Maintenance Schedule and Notifications

What does the maintenance period mean to you?

System maintenance is required to ensure the clusters continue to work efficiently with minimum downtime. It may include hardware and software upgrades, configuration changes, filesystem maintenance, … The maintenance period is the designated time when this is done.

Not only are jobs prevented from running during the maintenance period, but also jobs submitted before the maintenance period are affected as well. If the walltime of a job extends beyond the maintenance period, the job will not run, but remain idle. As a result, as the maintenance period approaches, jobs must be submitted with shorter and shorter walltimes in order to run.

A script has been created to calculate the maximum wall-time until the maintenance period begins: max-walltime.sh. The output can be used to specify the walltime in your job submissions.


It is important to note that in all maintenance/upgrades there is an element of risk that data could be lost. Although home and tools directories are backed up, the scratch directory is not.

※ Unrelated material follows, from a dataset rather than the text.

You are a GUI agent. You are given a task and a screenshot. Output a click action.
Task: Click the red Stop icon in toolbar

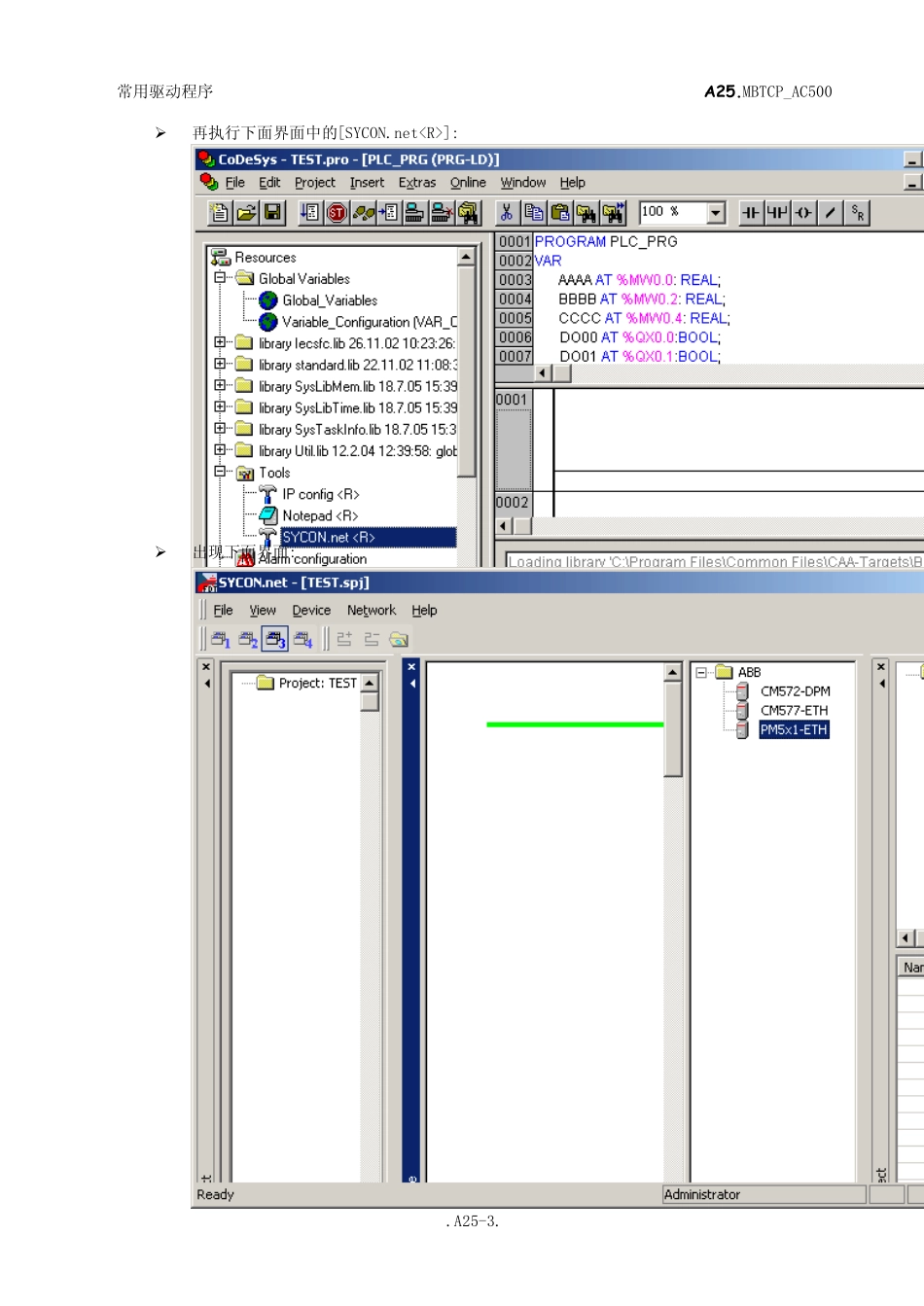pyautogui.click(x=337, y=212)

It is the individual researcher’s responsibility to ensure that their critical data is copied to a safe location.


2019

Semi-Annual Maintenance Period: Sept. 3-9: Completed

  • Sept. 3
    • Upgraded the quorum node in the GPFS cluster including firmware and OS.
  • Sept. 4
    • Upgraded one of the two GSS servers in the GPFS cluster.
  • Sept. 5
    • Upgraded the remaining GSS server.
    • Upgraded Hopper login and management nodes.
  • Sept. 6
    • Ran post-maintenance health checks and confirmed job submission.
    • End of system maintenance period.

Semi-Annual Maintenance Period: March 4-8: Completed

  • March 4
    • Installed new Bright Cluster Manager licenses for entire cluster.
    • Restarted nodes with hardware events including the login node.
    • Assigned static ipmi ip addresses for two nodes.
  • March 5
    • Created new vdisks for metadata in GPFS.
    • Increased inode setting for the home fileset in GPFS.
    • Resolved inconsistencies in compute node configuration ( hosts file and hyperthreading ) and restarted.
    • Replaced failed memory in one of the nodes.
    • Resolved Infiniband networking issues.
    • Clean up of remnant job files.
  • March 6
    • Continued work on Infiniband issues.
    • Continued cleanup of remnant job files.
  • March 7
    • Completed cleanup of remnant job files.
    • Applied patch to address software bug that caused Torque server crashes in Dec. 2018.
    • Performed health check on CASIC.
    • Restarted NSDs on CASIC.
    • Restarted problem nodes on CASIC.
    • Completed work on Infiniband network issues.
  • March 8
    • Tested job submission.
    • End of system maintenance period.

2018

Annual Maintenance Period: August 6-10: Completed

  • August 6
    • Increased the max client connections on Hopper and restarted the scheduler.
    • Began implementing new database backup strategy on Hopper.
  • August 7
    • Implemented configuration changes for gpfs snapshots on Hopper and restarted gpfs.
  • August 8
    • Committed gpfs upgrade that will give us access to new features on Hopper.
    • Implemented new login node on Hopper.
    • Implemented configuration changes to greatly enhance performance monitoring on Hopper.
    • Resolved technical issue on CASIC with one of the compute nodes.
  • August 9
    • Completed system maintenance on the CASIC cluster and opened for job submission.
    • Finalized new gpfs functionality related to upgrade on Hopper.
  • August 10
    • Completed system maintenance on the Hopper cluster and opened for job submission.

2017

Hopper Cluster

GPFS Upgrade: September 19 -21: Completed

  • Sep. 21 Update
    • The GPFS upgrade is complete and the cluster is now available. Please let us know if you encounter any problems.
  • This upgrade was originally scheduled for Sep. 5-8, but was postponed due to complications related to Hurricane Irma.

Moab/Torque Upgrade: August 22-24: Completed

  • Upgrade Complete
  • Some post-upgrade tasks still in-progress

CASIC Cluster

GPFS Upgrade: September 5 – 8: Completed

  • Upgrade Complete
  • Some post-upgrade tasks remain
  • What does this mean to me?
    • You can now submit jobs normally.